### DOCUMENT EXCERPT
▼
Let’s uncover the mysteries of this secret society of painters with the help of our KIDS and the TATE    https://www.tate.org.uk/kids/explore/who-is/who-are-pre-raphaelites …and let’s explore Pre-Raphaelite London! https://theculturetrip.com/europe/united-kingdom/england/london/articles/a-pre-raphaelites-tour-of-london/    and    https://www.standard.co.uk/go/london/arts/pre-raphaelite-art-london-best-paintings-exhibitions-a3965701.html

Dante Gabriel Rossetti, 1828–1882
Monna Vanna, 1866, oil on canvas, 88,9 cm × 86,4 cm, TATE Britain, London

Movie Time with the Pre-Raphaelites… and ACTION!

Effie Gray is a 2014 British biographical film written by Emma Thompson and directed by Richard Laxton. It is based on the true story of John Ruskin’s marriage to Euphemia Gray and the subsequent annulment of their marriage.     https://www.imdb.com/title/tt1605798/     and     https://www.youtube.com/watch?v=5BLzK1z0EII

Desperate Romantics is a six-part television drama series about the Pre-Raphaelite Brotherhood, first broadcast on BBC Two between 21 July and 25 August 2009. Discussing the series’ billing as “Entourage with Easels,” Franny Moyle, whose book about the Pre-Raphaelite Brotherhood, Desperate Romantics: The Private Lives Of The Pre-Raphaelites was an inspiration for the series, said: “I didn’t pitch it as ‘Entourage with easels’ … I pitched it as a big emotional saga, a bit like The Forsyte Saga. Having said that, I think it was a useful snapshot – a way of getting a handle on the drama.”     https://www.imdb.com/title/tt1346018/?ref_=kw_li_tt     and     https://www.youtube.com/watch?v=g4BraAD71cE

The BBC Documentary, The Pre-Raphaelites: Victorian Revolutionaries, examines the 19th century Pre-Raphaelite Brotherhood art movement. This 3-Part Documentary explores its origins, some early works and the criticism faced by the Brotherhood.    https://www.youtube.com/watch?v=FkWONORqHZw     https://www.youtube.com/watch?v=Oe9JOWEYldU     https://www.youtube.com/watch?v=OSCRU73LIms

FOOD… with Victorian Recipes

What did the Victorians eat? Mrs. Avis Crocombe was the head cook at Audley End House in the 1880s. She compiled many different recipes in her handwritten cookery book, which includes a range of Victorian delights – including a recipe for a roasted swan! Will they prove interesting to taste?     https://www.english-heritage.org.uk/visit/inspire-me/victorian-recipes/

Singer with a Glove…

Edgar Degas, 1834 – 1917
Singer with a Glove, c. 1878, pastel on canvas, 53.2 x 41 cm, Harvard Art Museums/Fogg Museum

“Art is not what you see, but what you make others see,” Edgar Degas once said. What do we really see in his pastel painting of a Singer with a Glove?
▲
### COLLECTED DATA
▼
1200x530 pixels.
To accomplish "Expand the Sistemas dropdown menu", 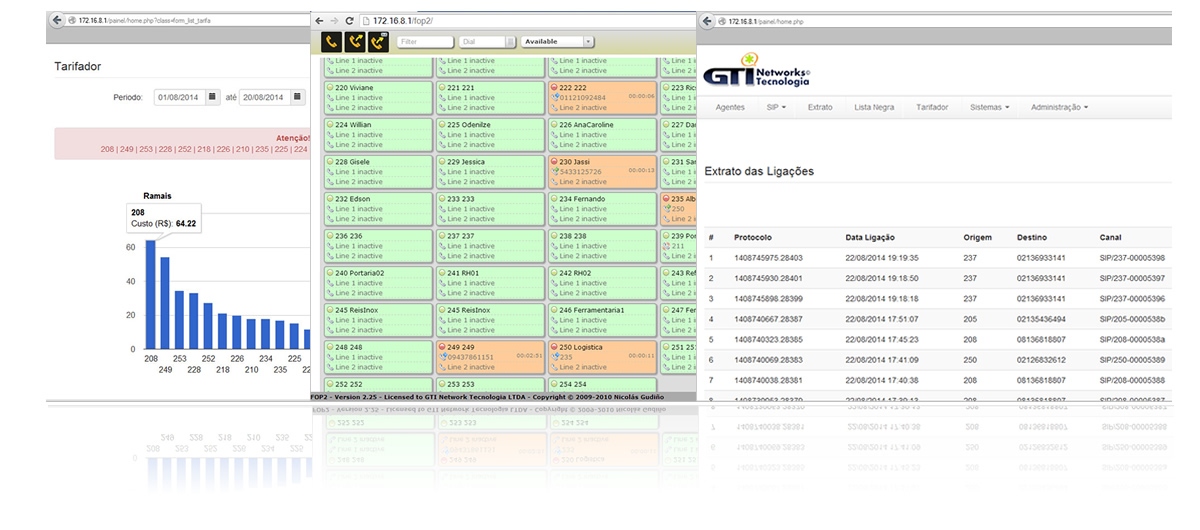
▲
### OBJECTIVE
Write what comes next in the Pre-Raphaelite and Victorian culture page shown before the listing, starting right after its final question about Degas's Singer with a Glove.

### REPLY
“What a creature he was, that Degas!” Renoir said about him, and he was right! A reluctant Impressionist, the offspring of a wealthy family with Creole ties, Edgar Degas studied in the École des Beaux-Arts in Paris and then in July 1856, he travelled to Italy, where he would remain for the next three years drawing and painting numerous copies of works by the great masters of the Renaissance. However, Degas’s Italian art studies were not conventional. He learnt the secrets of each painter’s art by focusing his attention to a particular detail that had caught his attention, a secondary figure in a large composition, or a minor portrait in a master’s painting.

Edgar Degas, 1834 – 1917
Self-Portrait, 1863, oil on canvas, 925 x 665mm, Calouste Gulbenkian Museum, Lisbon

Upon his return to France in 1859, and for the next thirteen years, Degas kept busy exhibiting, annually, at the Salon (1865-1870) drawing attention with his historic paintings, defending Paris as an enlisted member of the National Guard, during the Franco-Prussian War of 1870, and travelling extensively visiting friends in France or spending a year visiting family in New Orleans (1972). In 1873 Degas was back in Paris, facing the death of his father and financial ruin due to enormous business debts amassed by his brother René. He sold his house and Art Collection to preserve his family’s reputation, and started fresh, producing much of his greatest work, joining a group of young artists who were soon to be known as the Impressionists.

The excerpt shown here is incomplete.